County officials did not immediately comment. "Our attorneys are reviewing the state's filing, and may have a comment after a complete review," director of communications Frank X. Custer said late Monday afternoon.
The county has until Monday to file its response. The court has agreed to move quickly to rule on the case.
Hanes sparked a firestorm after he began issuing marriage licenses to gay and lesbian couples on July 24, saying he was prompted to do so after state Attorney General Kathleen Kane said she could not defend the Marriage Law.
The Health Department sued Hanes in Commonwealth Court on July 30. The lawsuit asks the court to block Hanes from issuing licenses to same-sex couples and accepting returned paperwork documenting marriage ceremonies.
Attorneys for the state say in Monday's filing that the department has the "unambiguous statutory power and duty" to see that all marriage license registration practices are enforced "uniformly and thoroughly" statewide.
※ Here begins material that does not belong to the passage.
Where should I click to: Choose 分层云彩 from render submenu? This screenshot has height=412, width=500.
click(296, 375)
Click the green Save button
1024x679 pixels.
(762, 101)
Hanes' continued flouting of the law, the filing says, was allowing Pennsylvania residents to go around Orphans' Court clerks in their own counties who were enforcing the law, by getting licenses in Montgomery County.
The state also contended Monday that Commonwealth Court, not the state Supreme Court as the county has argued, is the proper jurisdiction for the lawsuit since it rules on civil actions "against an officer of the commonwealth acting in his official capacity."
On Monday, Montgomery County issued 13 marriage licenses to gay and lesbian couples, bringing the total to 116.